Le 14 octobre pourtant, jour de la grève, François Braun avait reçu une délégation de jeunes venant de l’Isni, de l’Intersyndicale nationale autonome représentative des internes de médecine générale (Isnar-IMG) et de l’Association nationale des étudiants en médecine de France (Anemf). Devant les juniors, le ministre et urgentiste avait concédé « une communication maladroite », rapporte l’Isni, tout en restant droit dans ses bottes sur le fond. François Braun a notamment affirmé que l’allongement de l’internat de médecine générale était soutenu par l’ensemble des acteurs. Faux, répond Olivia Fraigneau qui fait valoir que cette réforme, en l'état et faute de garanties, est « rejetée, tant par les praticiens en exercice dans leur immense majorité » que par les jeunes. En témoigne la vague de soutien au mouvement du 14 octobre.
Retrait des mesures coercitives
Alors que l'examen du PLFSS en séance publique a commencé ce jeudi à l’Assemblée, les jeunes ont rédigé une lettre ouverte à l’ensemble des élus et aux ministres concernés (Santé, Enseignement supérieur). L’Isnar-IMG, l’Isni et l’Anemf rappellent leurs doléances : le retrait de toute mesure coercitive des agendas parlementaires.
« Ne tombez pas dans la démagogie des mesures de régulation à l’installation, ne cédez pas à l’obligation d’installation à la fin de nos études imposant un changement de médecin perpétuel qui dégradera leur suivi à long terme », exhortent-ils. Les jeunes appellent sénateurs et députés à leurs responsabilités : « Vous, qui avez aujourd’hui le pouvoir de sauver ou achever le système de santé : écoutez les premiers concernés ».
Assez de MSU ?
Les craintes sur la qualité pédagogique de cette année supplémentaire ne viennent pas de nulle part. Les internes de médecine générale font savoir aux élus que leur « formation sur trois ans est déjà dégradée ». Toujours en médecine générale « moins de 50 % des cours obligatoires sont assurés dans certaines subdivisions », affirment-ils, regrettant un manque d’encadrement chronique.

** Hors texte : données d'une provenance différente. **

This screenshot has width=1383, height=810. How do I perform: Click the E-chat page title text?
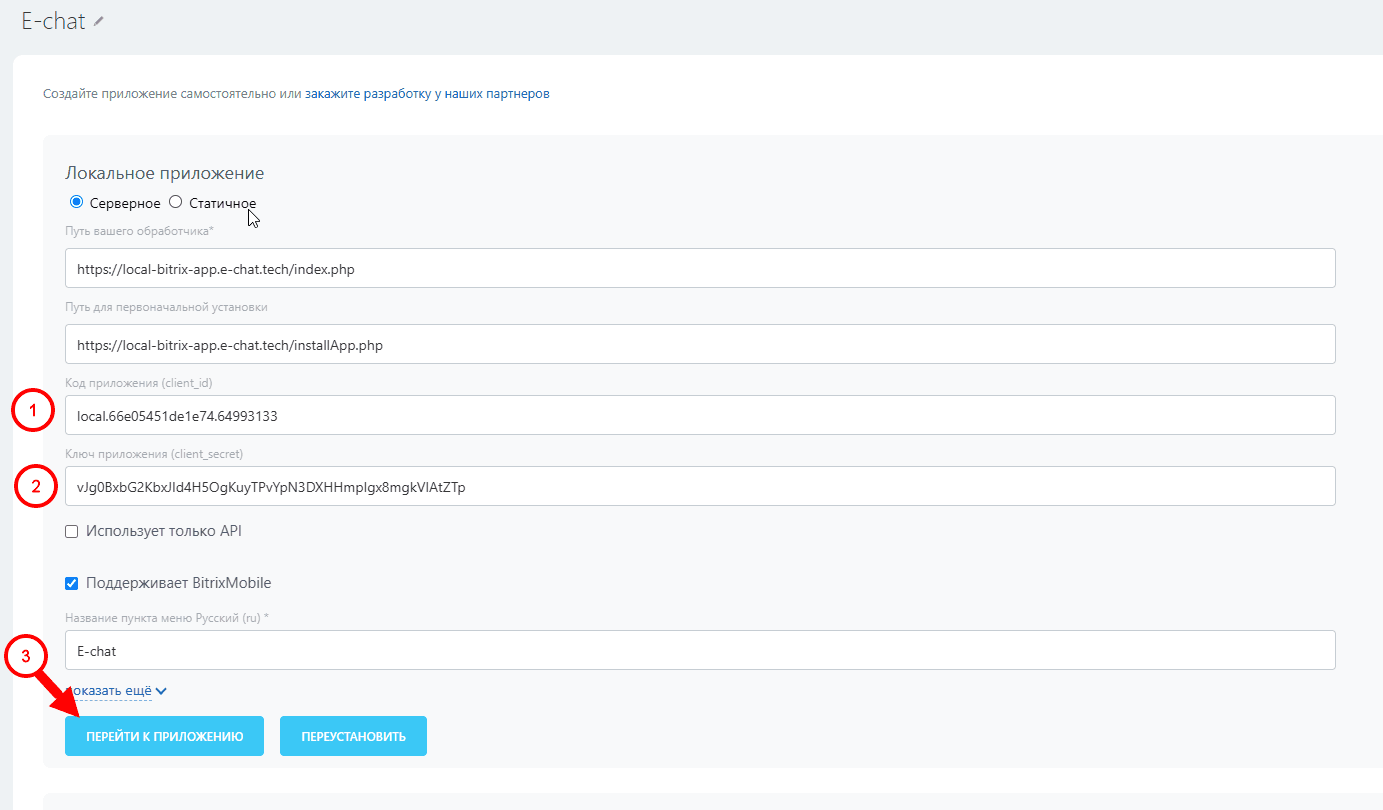(54, 21)
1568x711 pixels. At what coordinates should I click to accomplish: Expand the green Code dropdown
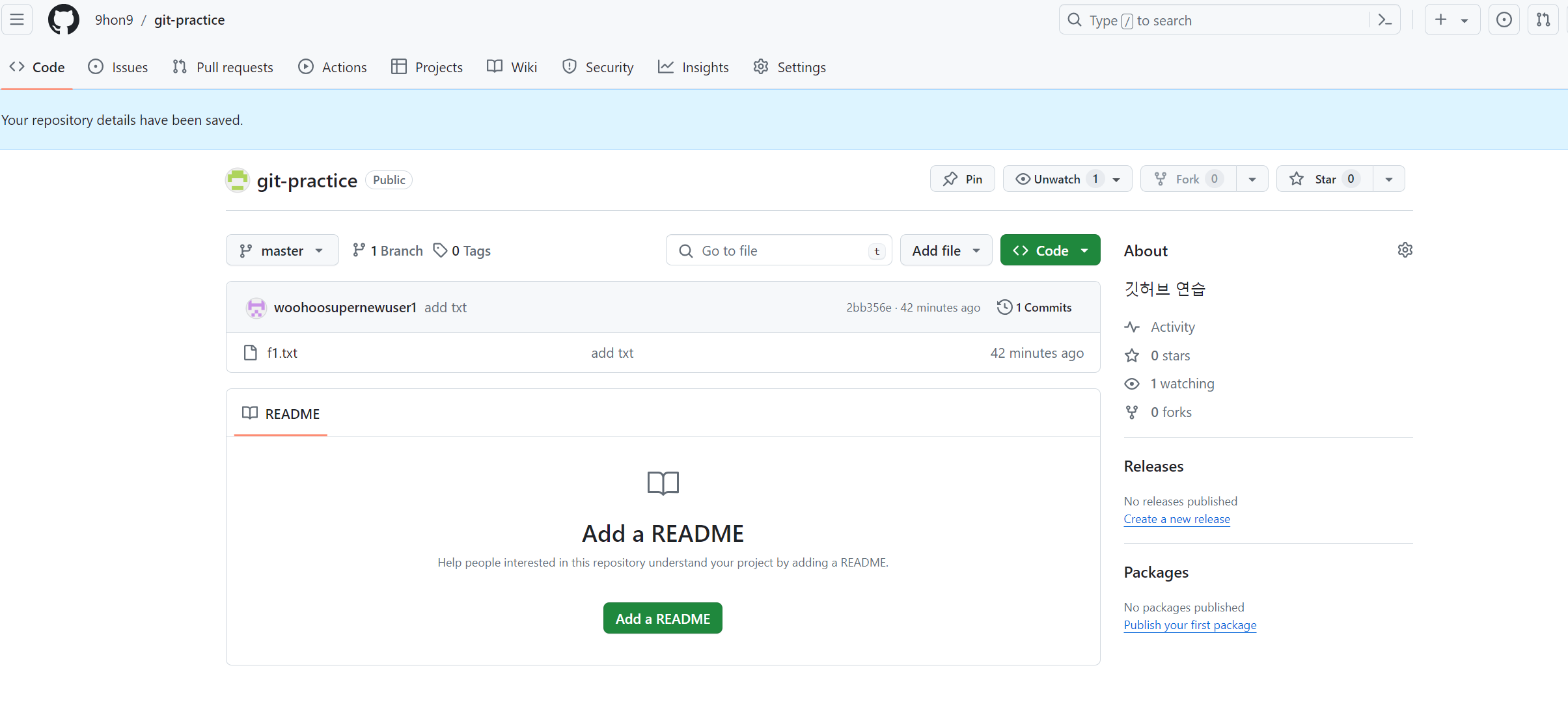pyautogui.click(x=1049, y=250)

Le Syndicat national des enseignants en médecine générale (Snemg) prévient lui aussi que cette quatrième année de consolidation ne pourra pas se faire sans maîtres de stage pour l'encadrer. Et pour les enseignants, favorables à cette 4e année, toute coercition est à proscrire. « Nous constatons chez nos jeunes confrères une appétence grandissante à exercer dans les territoires depuis la réforme de 2017 laissant plus de place à l’ambulatoire. Ne leur coupons pas cet élan ! », avance le Snemg.
Soutien du cinéma
Le combat des internes bénéficie par ailleurs d’un soutien médiatique de poids. Généraliste de formation, le réalisateur Thomas Lilti a pris fait et cause pour les juniors. Dans une tribune publiée dans « Libération », il déclare que « faire peser le poids de 40 ans de carence des politiques de santé sur les épaules des étudiants est injuste ». Celui qui a dépeint avec justesse le quotidien des carabins à l’hôpital dans « Hippocrate » en 2014 craint que l’allongement de l’internat n’entraîne une fuite des médecins « vers d’autres carrières ». « Les internes et jeunes médecins sont déjà trop nombreux à arrêter, l’embolie pourrait grandir, imagine Thomas Lilti. Je suis bien placé pour le savoir, ayant moi-même cessé d’exercer comme médecin ».